When it comes to Out-of-Home advertising creative, a fine-tuned generative AI model could be used to generate images that are optimized for the specific location, audience, messaging, and competition of the campaign. By fine-tuning the model using relevant data and expertise, marketers can create images that are not only visually appealing but also highly effective.
In addition, building fine-tuned models can help to address the potential biases and limitations of generative AI. By training the model on diverse and unbiased datasets and incorporating ethical considerations into the design process, marketers can ensure that the generated images are fair and equitable for all.

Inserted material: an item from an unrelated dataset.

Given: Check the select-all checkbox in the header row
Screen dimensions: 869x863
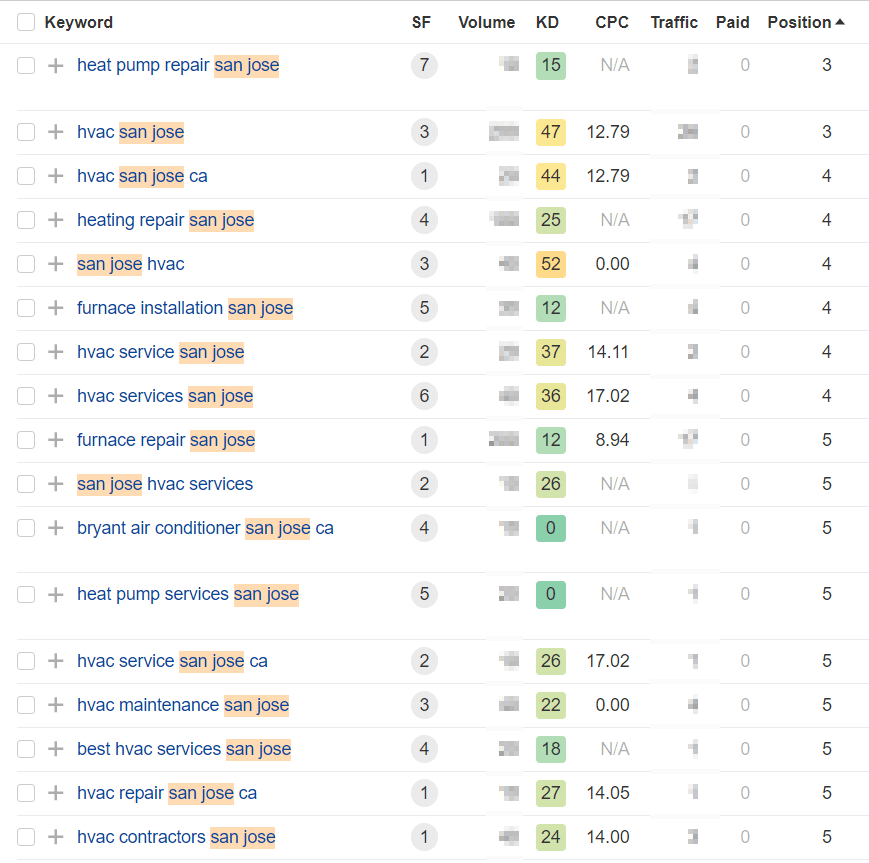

AI is not replacing human beings in the creation of marketing art. They no longer create ads using paint in an era of digital design, and now they may create images with their words through their keyboard instead of being limited to their eyes using their computer's mouse.
The future of generative AI's role in creative design for advertising will still require a collaborative approach between human designers and AI-generated images. By combining the creativity and expertise of human designers with the power and flexibility of generative AI, marketers can create truly impactful and engaging images that capture attention and reflect their brand.
How to Keep Up With Generative AI's Rapid Evolution
It may feel like generative AI is just another hype trend with few near-term practical applications for most companies, but generative AI is unlike previous hype trends (e.g. blockchain technologies, Web3/"Metaverse" technologies, and other futuristic technologies that are still ahead of their time). Even comparing what a tool like OpenAI's ChatGPT is capable of today vs. just a few months ago demonstrates a stark difference in the speed with which AI's, by their very nature, rapidly evolve and improve.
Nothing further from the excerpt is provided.